* RECORDS FOR PROCESSING
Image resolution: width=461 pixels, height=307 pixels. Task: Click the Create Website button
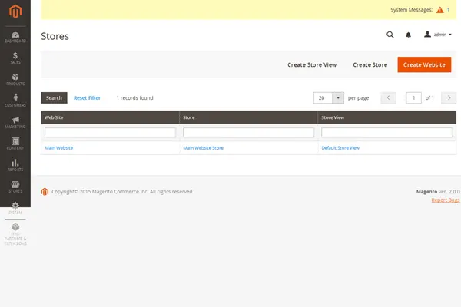[x=424, y=64]
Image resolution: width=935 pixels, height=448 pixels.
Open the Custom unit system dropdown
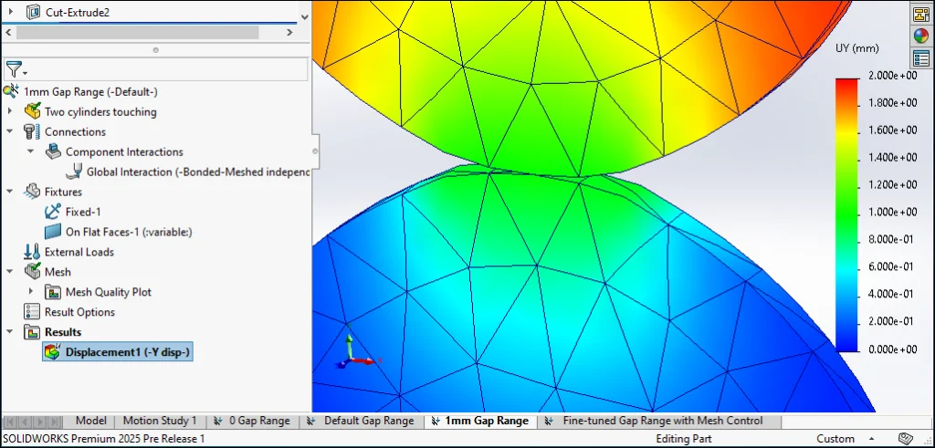coord(835,439)
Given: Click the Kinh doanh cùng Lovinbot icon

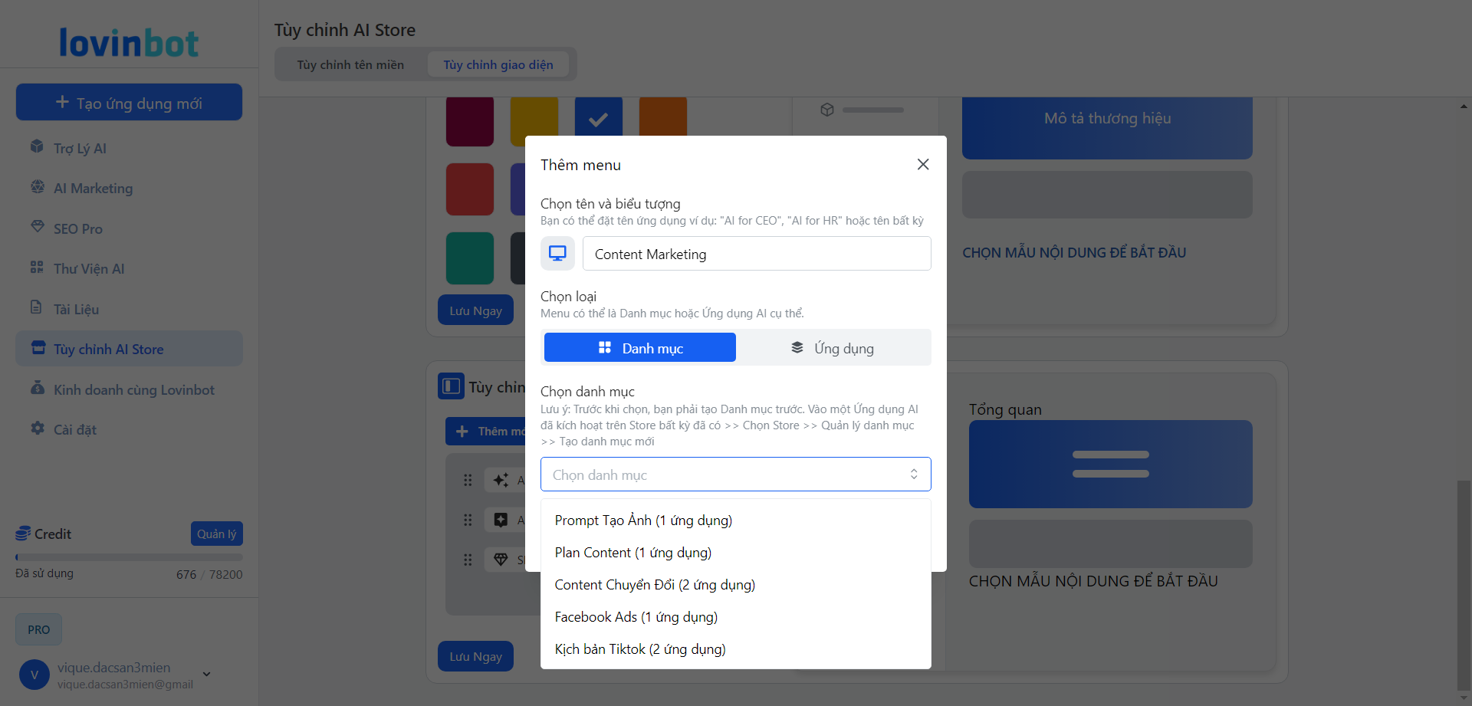Looking at the screenshot, I should 37,388.
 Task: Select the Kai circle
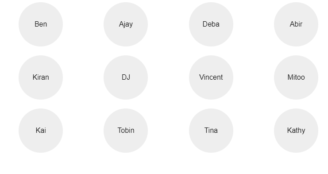point(41,131)
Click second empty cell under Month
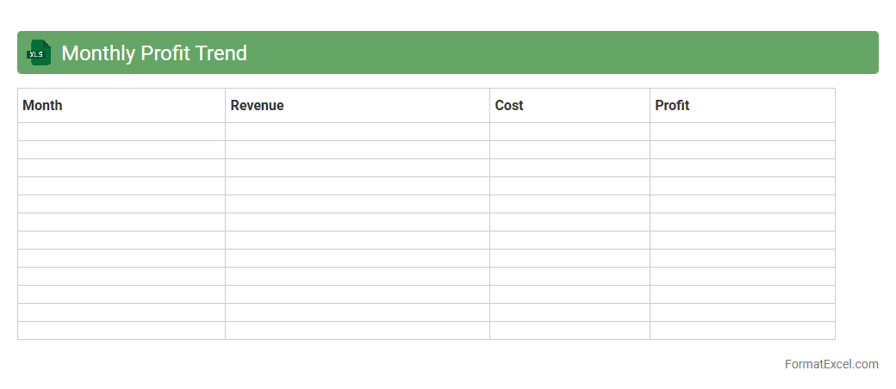This screenshot has height=389, width=896. point(121,150)
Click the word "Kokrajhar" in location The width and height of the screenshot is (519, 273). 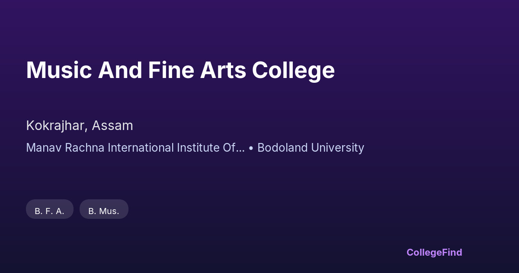(57, 126)
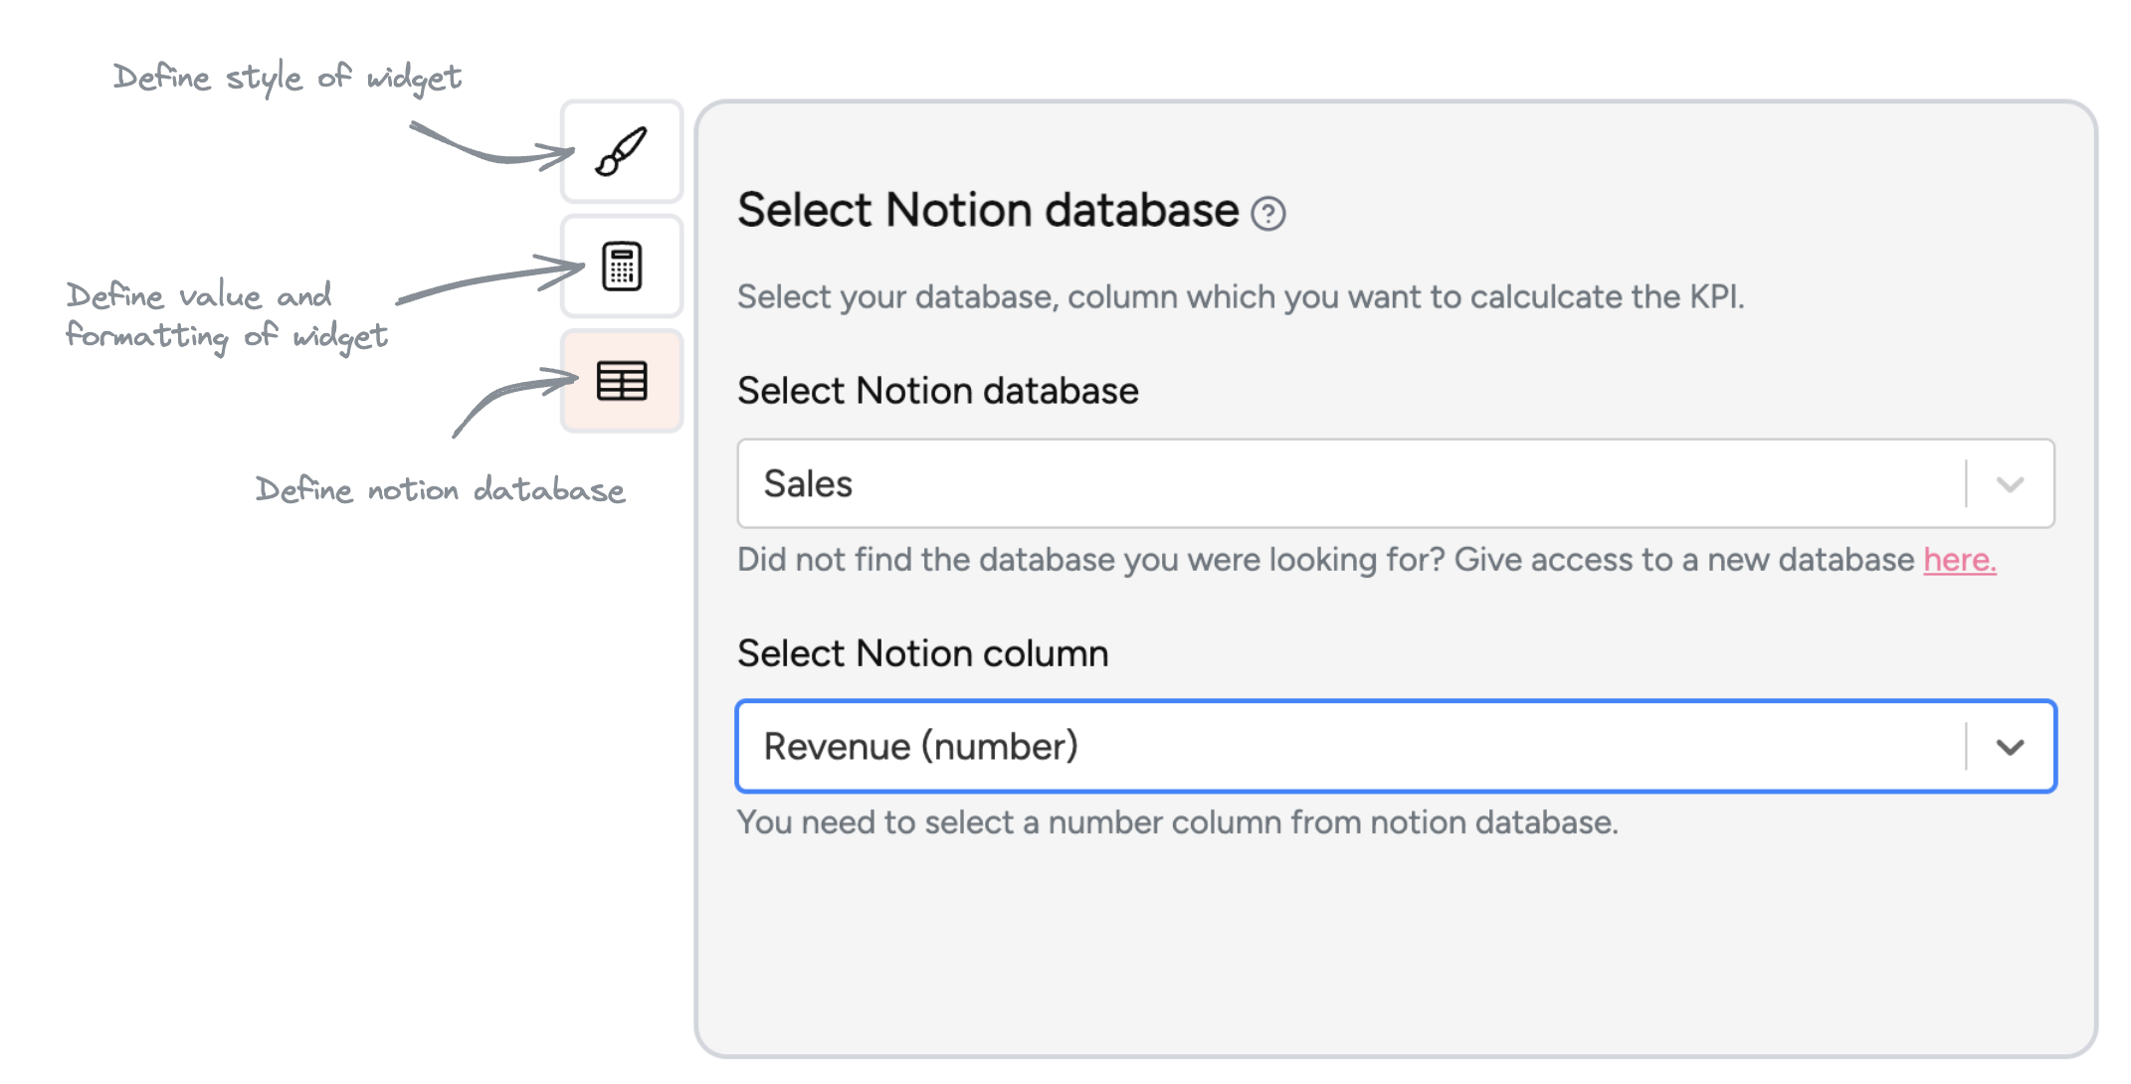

* STATED EXERCISE
Pull out each line of the data above that contains the word "resolution", and list those lines in their original order.

* WRITTEN SOLUTION
Image resolution: width=461 pixels, height=307 pixels. Task: Click the Create Website button
Image resolution: width=935 pixels, height=448 pixels.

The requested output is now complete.